После того, как мы написали заявления о вхождении в добровольческую миссию, для отправки в Афганистан нас привели к присяге раньше сослуживцев и отправили в другую часть самолетом. От нашей части было сорок человек добровольцев, и нас переправили самолетом сначала в Узбекистан для дополнительной подготовки. Я впервые летел в самолете, и это тоже одно из моих базовых воспоминаний. Мне все еще было все интересно – после скучных восемнадцати лет деревенской жизни последние четыре месяца были настолько насыщены событиями, что мне и до сих пор кажется, что я родился в тот день, когда почтальон принес повестку в армию. И сколько мы потом разговаривали с Николаем, у него было точно такое же ощущение. Мы, двое деревенских парней, для которых даже солдатская еда казалась пищей богов, мы дружно не понимали, что так морщатся городские, чем они недовольны. Тогда вот, в самолете, нам дали сухой паек и по фляге с водой. В сухпайке были галеты и консервированная ветчина. Мы с Николаем с трепетом открыли одну банку и ели ее как драгоценность. Я до сих пор помню тот вкус, хотя потом ветчина и галеты мне вставали поперек горла, но вот тот первый раз я помню до сих пор. Лейтенант, который нам выдал пайки, смотрел на нас тогда с усмешкой:
– Салаги, – с улыбкой говорил он, – жрите, скоро вас с этих консервов блевать будет тянуть.

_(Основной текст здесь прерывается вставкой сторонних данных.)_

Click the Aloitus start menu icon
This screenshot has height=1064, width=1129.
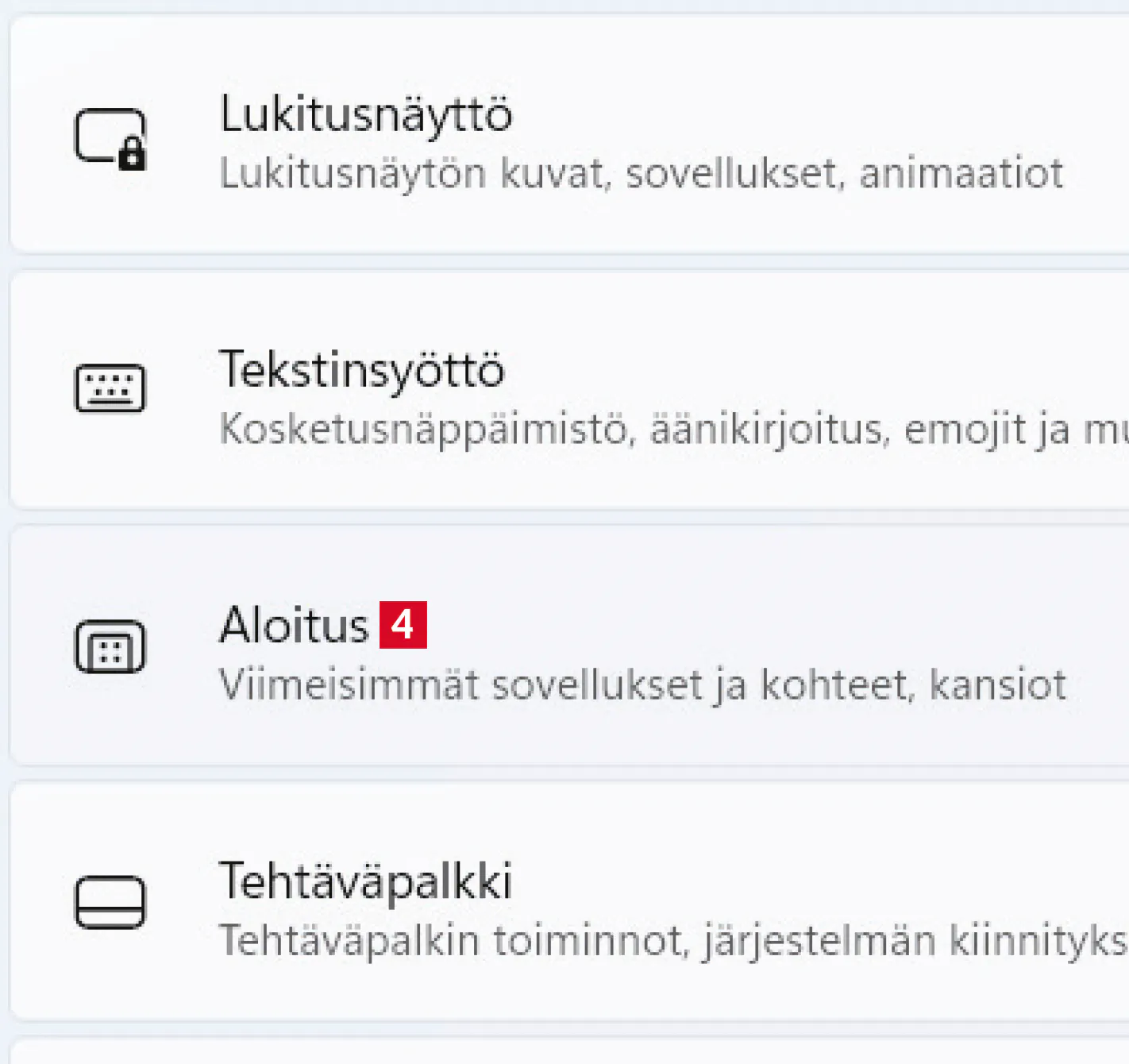[x=110, y=646]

Он был прав, но тогда, в самолете, мы были в восторге. Я помню все из того самолета: и дверь в кабину пилотов, которая была открыта. И БМП который стоял за рядом пассажирских сидений. И запах смесь керосина и дизеля, которым этот самолет пах насквозь. Помню, как нас трясло на высоте, и мы бегали к пилотам, чтобы узнать, что случилось. Пилоты, улыбаясь, говорили:
– Не бойтесь, салаги, это просто воздушные ямы.

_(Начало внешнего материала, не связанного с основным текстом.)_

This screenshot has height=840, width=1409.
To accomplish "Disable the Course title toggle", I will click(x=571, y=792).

Я стоял около двери и с восхищением смотрел на облака далеко внизу. Я даже запомнил те облака, сейчас, когда закрываю глаза, я их помню. В общем-то, вся моя память о моей жизни состоит из таких вот воспоминаний, между которыми что-то было, но это что-то в какой-то серой мгле. А эти вот воспоминания, как яркие пятна, шарики, которые лежат на полочке моего мозга. Вот и сейчас, когда я все-таки решил писать свои воспоминания, я начал с самых первых, которые есть у меня на этой самой полочке. Наверное, если я постараюсь и вспомню, что было до этого момента, я и вспомню, но точно не захочу про это писать. Хотя кто его знает, будет ли это кто-то вообще читать? Кому интересна жизнь старого вояки, который закончил ее… Ой, ладно, не буду переживать и забегать вперед.
Мы прилетели в часть и попали в подготовку разведчиков. Но перед тем как нас определить в роту, с нами имел беседу подполковник. Я впервые говорил с человеком такого высокого звания, он для меня был как бог.

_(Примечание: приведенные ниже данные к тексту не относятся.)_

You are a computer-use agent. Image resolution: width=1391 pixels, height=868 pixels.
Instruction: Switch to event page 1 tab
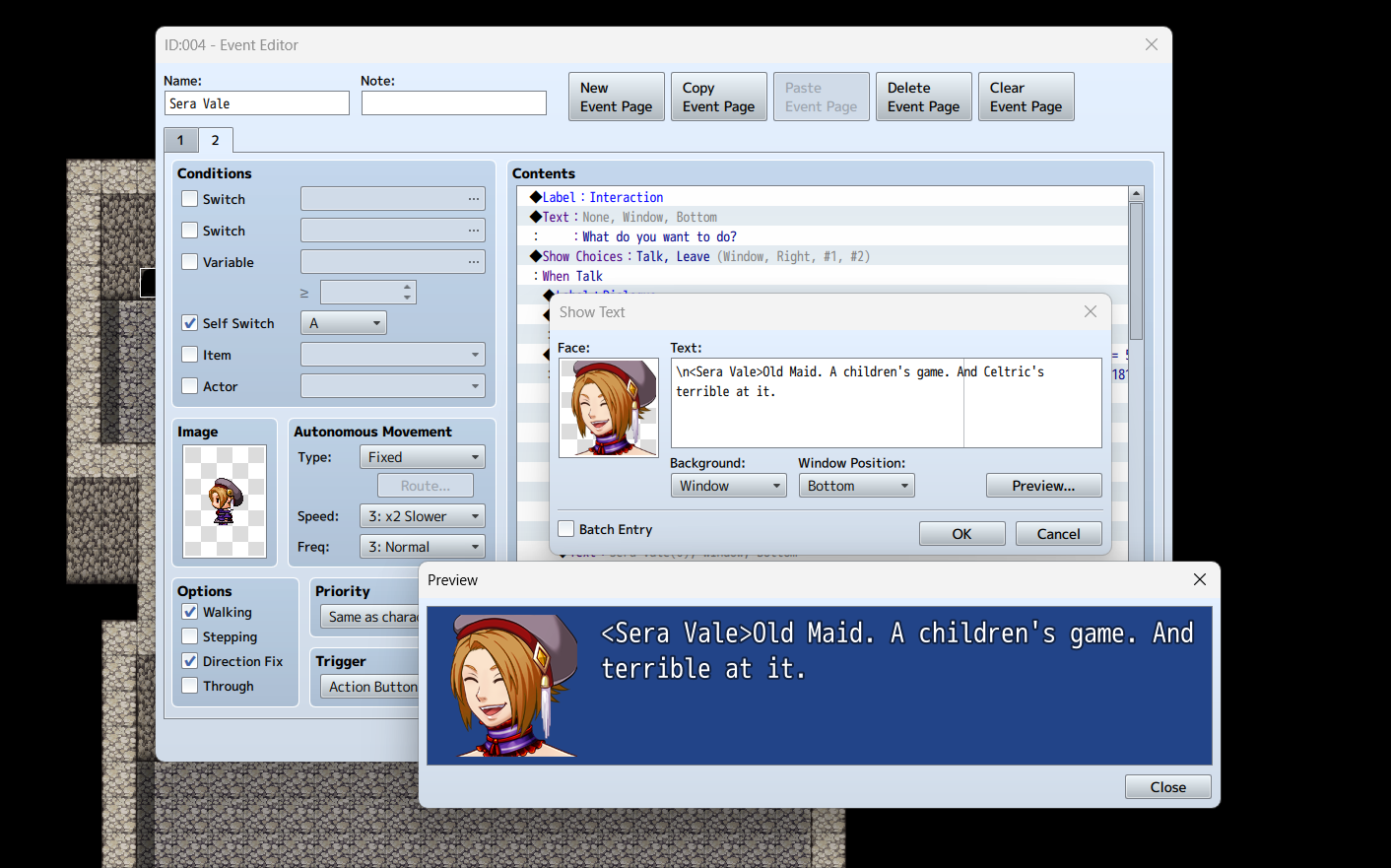click(181, 139)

– Ребята, я вас запишу, но у меня будет к вам просьба: вы не должны уходить из армии после окончания срочной службы, государство в вашу подготовку вложит очень много государственных средств, и вы должны остаться и продолжить службу.
Он это говорил таким тоном, чуть ли не просящим, я стоял и не верил своим ушам. Для меня армия все еще была праздником, и тут отец-командир говорил, что этот праздник может быть вечным. Я, наверное, тогда впервые выпалил раньше Николая:
– Товарищ подполковник, я твердо решил связать свою жизнь с армией, вы даже не сомневайтесь.
А после была настоящая учеба. Не то, что мы проходили там, на материке, там нас учили ходить и показывали основные виды оружия. Тут нас били и гоняли. Били больно и регулярно. А в промежутках между избиениями и изматывающими марш-бросками мы сидели в учебных классах, где нам читали лекции. Одну из таких лекций я запомнил буквально дословно: “«
Военный приказ, что это такое и почему он подлежит обязательному и беспрекословному исполнению. Так как шахматная доска войны не видна солдату, солдат должен выполнить приказ и поставленную задачу. Он может применить смекалку и добиться достижения цели с наименьшими потерями, но задачу он должен выполнить любой ценой. Так как на кону может быть гораздо большая цена, о которой солдат не имеет ни малейшего понятия”».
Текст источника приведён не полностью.